Sąd wyśle Wałęsę na odwyk?
Wojna w rodzinie byłego prezydenta. Rodzeństwo chce, by brat poddał się leczeniu
÷
Wałęsowie przed sądem! Wczoraj w Sądzie Rejonowym Gdańsk-południe odbyła się kolejna rozprawa o przymusowe umieszczenie w ośrodku odwykowym Sławomira Wałęsy (49 l.), syna Lecha (78 l.). Sąd miał do przesłuchania dwóch świadków: siostrę Sławomira Magdalenę (42 l.) oraz jej męża. Co dalej ze Sławomirem Wałęsą?
Magdalena Wałęsa na sądowym korytarzu nie kryła zdenerwowania. Otuchy próbował dodawać jej mąż Lech, gdański radny. – Mam nadzieję, że ta gehenna wreszcie się skończy – rzuciła w końcu zniecierpliwiona, po tym jak została wezwana na salę rozpraw. Sam Sławomir, mieszkający na co dzień w Toruniu, nie zjawił się w sądzie.

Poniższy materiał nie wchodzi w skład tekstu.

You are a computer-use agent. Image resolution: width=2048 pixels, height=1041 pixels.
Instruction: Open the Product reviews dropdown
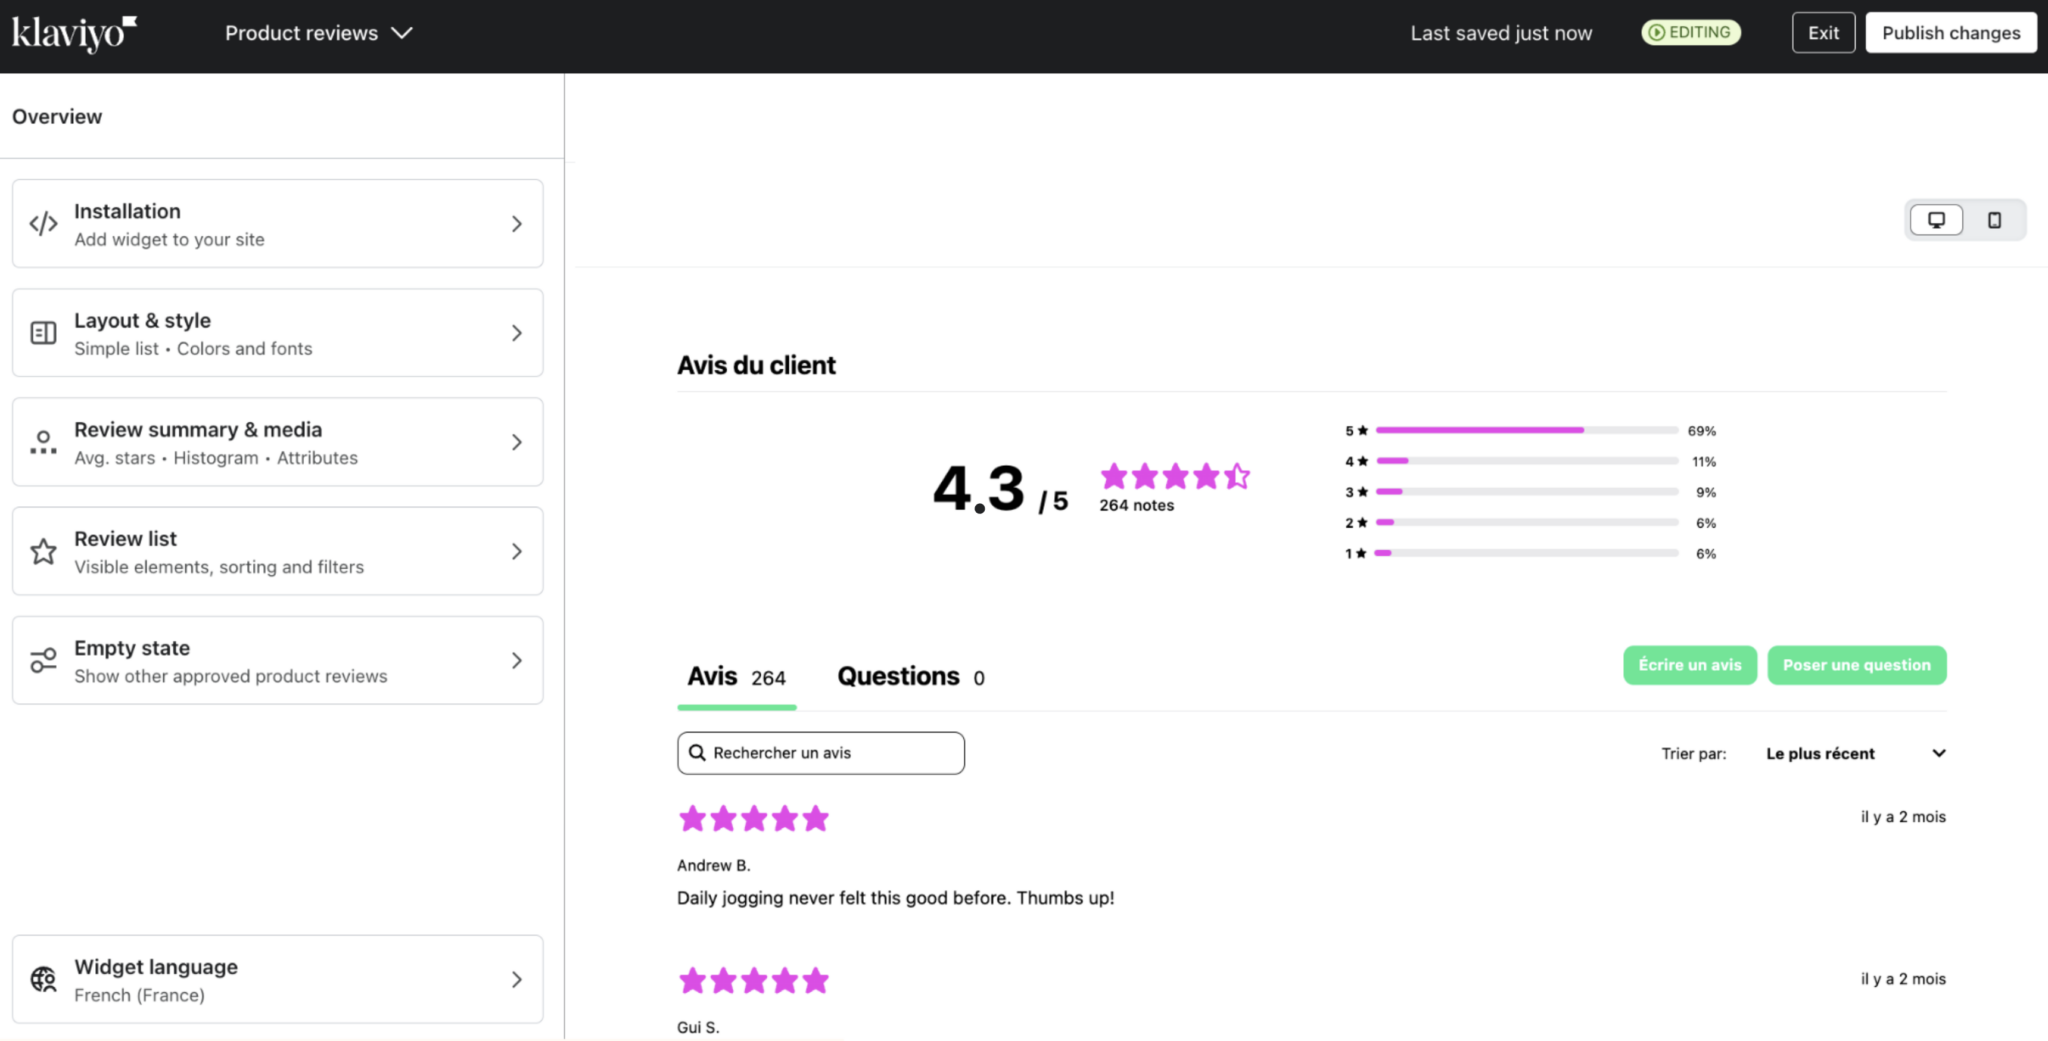tap(318, 32)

Wyrok wczoraj nie zapadł, co oznacza, że Wałęsowie poczekają jeszcze na decyzję w sprawie wysłania go na przymusowy odwyk.
Zmagający się z problemem alkoholowym syn Lecha Wałęsy już dwukrotnie leczył się ze swojej choroby. Niestety za każdym razem wracał do picia. Podczas pierwszego odwyku uwiódł terapeutkę. Ta została jego drugą żoną. Para się rozwiodła, bo Wałęsa nie przestał pić. Pięć lat temu był na swoim drugim odwyku. Gdy z niego wyszedł i wrócił do Torunia, tego samego dnia sięgnął po butelkę.
Najstarszy z braci Wałęsów, Bogdan (51 l.), poinformował Sławomira, że jak sam nie pójdzie na kolejny odwyk, to on zrobi wszystko, aby sąd umieścił go na zamkniętym oddziale odwykowym. – Mój brat Bogdan chce mi coś udowodnić. Ja na żaden odwyk się nie wybieram. Byłem na dwóch i wystarczy – mówił nam Sławomir Wałęsa. – Jak mnie sąd wyśle na odwyk, to będzie musiała przyjść po mnie policja – dodał. Syn Lecha Wałęsy jest znany z pakowania się w problemy. W przeszłości dwukrotnie ochroniarze dyskontu przyłapywali go na… kradzieży świec zapachowych. Za to sąd ukarał go grzywną.